Why does heavy I/O slow my server to a crawl?

I've been trying to troubleshoot a problem with I/O on my disks. The setup is as follows:

  • OS: CentOS 5.6
  • Disk layout:
    • Disks (/dev/sda, /dev/sdb)
    • Partition (/dev/sda1, /dev/sdb1)
    • MD Array (RAID-1) (/dev/md0)
    • LVM Stack (/dev/VolGrp00/RootLV)

Initially, I noticed that when performing heavy I/O (i.e. mkfs), the system would slow to a crawl, to the point that I couldn't move the mouse pointer in my X session. I started logging some metrics and saw that the load average would slowly climb, up to above 5.0 on my dual-core server. At the same time, my memory picture goes from nearly 2GB free to about 10MB free and nearly 2GB buffer. Based on that, I suspect that some kind of caching is to blame, but I'm not familiar enough with the nuts and bolts of LVM, MD and the Linux I/O subsystem to know where to start looking.

One oddity I found: it doesn't seem to matter if I strip off the LVM layer and write directly to the array, and even removing the array doesn't help much (though writing directly to the partition seems to cause shorter bursts of delays than writing to the array).

Most of my testing has been done with the command mkfs.ext4 -i 4096 -m 0 <device>, though I have tested this behavior with dd if=/dev/urandom bs=4K of=<device> and received similar results so I'm fairly sure it's not the fault of mkfs. Also, I've tried this on another system (from another hardware vendor, but still CentOS 5.6) and again see similar results.

I'm okay with any solutions that cause my I/O operations taking a little longer to complete, though answers like "use the direct I/O flag" are unacceptable since they cause mkfs to go from 10 minutes to 16 hours (been there, tried that). I'm searching for tuning parameters and am also looking into changing I/O schedulers, but I figured it might be helpful to ask the community for some guidance in the right direction.

EDIT :

As it turns out, the problem is more related to memory pressure and the virtual memory manager causing I/O requests to block. Here's my current understanding of the issue: As mkfs or dd run, they generate more I/O than the disks can keep up with, so the buffer begins to fill up. As the vm.dirty_ratio is reached, I/O requests from all processes begin to block until the cache clears out some space (source). At the same time, low memory conditions trigger the kernel to start swapping processes out of physical memory and onto disk... this generates even more I/O and those I/O requests can block while waiting for the cache to clear.

I have tried tuning vm.dirty_ratio and other related parameters, but they only change when the system starts to slow down (lower ratio = faster lock-up). I've also tried swapping out I/O schedulers and tweaking their parameters to try to clear the cache faster but have had no success.
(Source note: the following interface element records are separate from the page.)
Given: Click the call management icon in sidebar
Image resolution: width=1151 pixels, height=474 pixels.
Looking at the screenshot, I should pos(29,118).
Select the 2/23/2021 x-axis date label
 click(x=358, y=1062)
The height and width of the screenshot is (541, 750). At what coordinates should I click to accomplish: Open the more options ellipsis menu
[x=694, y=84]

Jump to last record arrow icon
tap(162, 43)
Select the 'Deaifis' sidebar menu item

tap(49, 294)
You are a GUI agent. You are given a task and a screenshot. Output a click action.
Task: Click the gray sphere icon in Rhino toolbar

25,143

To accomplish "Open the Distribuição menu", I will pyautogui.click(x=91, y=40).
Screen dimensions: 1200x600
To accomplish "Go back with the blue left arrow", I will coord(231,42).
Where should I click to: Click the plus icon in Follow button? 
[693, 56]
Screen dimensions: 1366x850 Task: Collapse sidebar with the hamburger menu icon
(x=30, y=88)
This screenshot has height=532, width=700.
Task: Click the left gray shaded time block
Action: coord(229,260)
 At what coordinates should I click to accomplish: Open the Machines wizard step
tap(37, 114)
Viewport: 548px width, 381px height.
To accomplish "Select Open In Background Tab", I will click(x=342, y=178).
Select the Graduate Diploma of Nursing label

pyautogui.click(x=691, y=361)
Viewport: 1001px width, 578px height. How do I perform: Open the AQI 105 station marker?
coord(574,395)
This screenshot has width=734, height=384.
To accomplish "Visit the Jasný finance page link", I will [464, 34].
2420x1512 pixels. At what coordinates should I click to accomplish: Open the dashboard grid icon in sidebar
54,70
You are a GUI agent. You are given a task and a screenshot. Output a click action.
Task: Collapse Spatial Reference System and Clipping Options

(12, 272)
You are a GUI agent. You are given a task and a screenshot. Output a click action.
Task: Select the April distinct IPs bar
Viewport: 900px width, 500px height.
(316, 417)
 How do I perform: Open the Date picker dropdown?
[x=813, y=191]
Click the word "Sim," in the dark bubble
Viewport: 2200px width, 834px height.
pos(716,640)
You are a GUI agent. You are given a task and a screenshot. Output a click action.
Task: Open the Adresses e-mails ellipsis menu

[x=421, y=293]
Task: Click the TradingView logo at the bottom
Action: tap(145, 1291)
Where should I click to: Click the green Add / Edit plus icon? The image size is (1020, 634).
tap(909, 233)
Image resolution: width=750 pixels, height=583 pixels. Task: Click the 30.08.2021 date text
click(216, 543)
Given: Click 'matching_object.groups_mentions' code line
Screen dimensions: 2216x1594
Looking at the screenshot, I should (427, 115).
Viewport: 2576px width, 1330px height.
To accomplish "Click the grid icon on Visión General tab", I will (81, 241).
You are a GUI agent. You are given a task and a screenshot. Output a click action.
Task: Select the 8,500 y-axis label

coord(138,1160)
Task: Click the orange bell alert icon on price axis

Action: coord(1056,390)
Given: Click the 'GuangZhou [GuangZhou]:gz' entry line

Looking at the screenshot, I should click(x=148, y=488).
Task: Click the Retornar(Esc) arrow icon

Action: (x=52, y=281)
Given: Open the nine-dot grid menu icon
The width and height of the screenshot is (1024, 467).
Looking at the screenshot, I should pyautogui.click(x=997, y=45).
As a last resort, I tried running the mkfs with ionice -c3, but since the disks are mostly idle at the time I'm running the mkfs, the same problem manifests itself. I think the slowdowns could be avoided if there were a way to throttle the I/O request rate of a specific process, but I'm not aware of anything that will do that.

I'm definitely still open to suggestions as far as what to try -- whoever can push me in the right direction gets the green checkmark.

ANOTHER EDIT :

I've stumbled across control groups, but they are unfortunately only available starting in RHEL6. Cgroups could be employed to start the mkfs in a group with throttled block I/O, but since these systems must remain 5.6 for the time being I will have to either keep looking for another solution or deal with the slowness issues until upgrade time.


Solution 1:

From the scanty details you've given us, it sounds to me that you need to tune your I/O scheduler. That can have a significant impact on the lockup effect you're experiencing. I believe CentOS 5.6 uses CFQ. You may get less locking with deadline.